● **DATA SECTION**
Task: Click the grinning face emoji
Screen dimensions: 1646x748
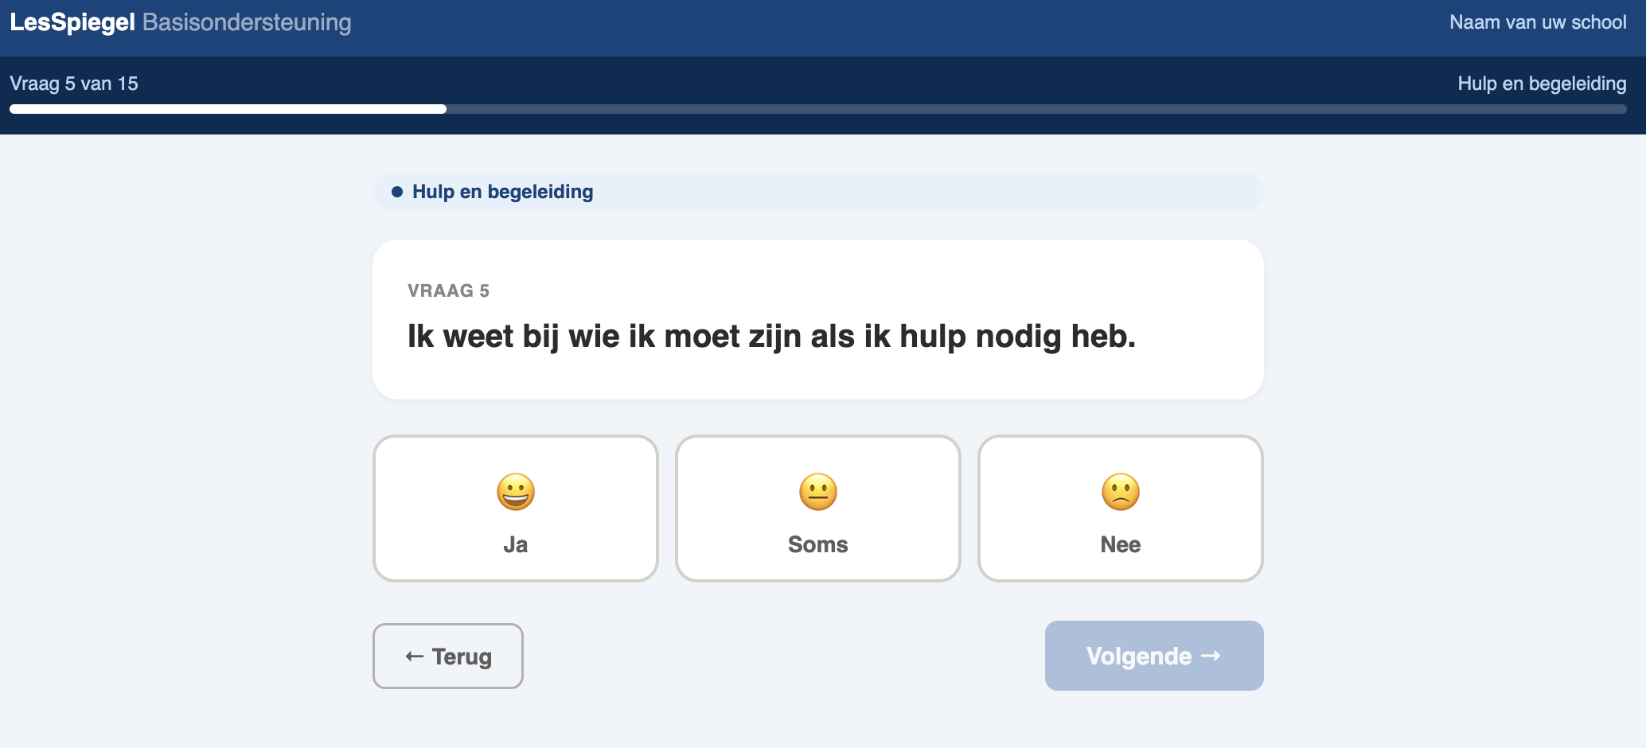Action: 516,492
==
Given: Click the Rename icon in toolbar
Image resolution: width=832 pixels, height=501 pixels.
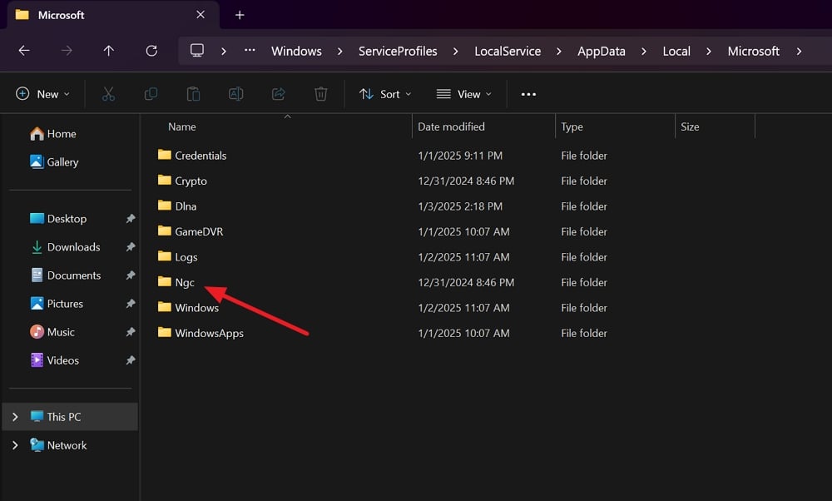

● **DIRECTIONS FOR THIS TASK**
Rewrite the lines from the one containing "Given: Click the Rename icon in toolbar" up to and including the one containing "Image resolution: width=832", changing "Rename" to "Delete" and keeping everything else the same.

● **OUTPUT OF THE TASK**
Given: Click the Delete icon in toolbar
Image resolution: width=832 pixels, height=501 pixels.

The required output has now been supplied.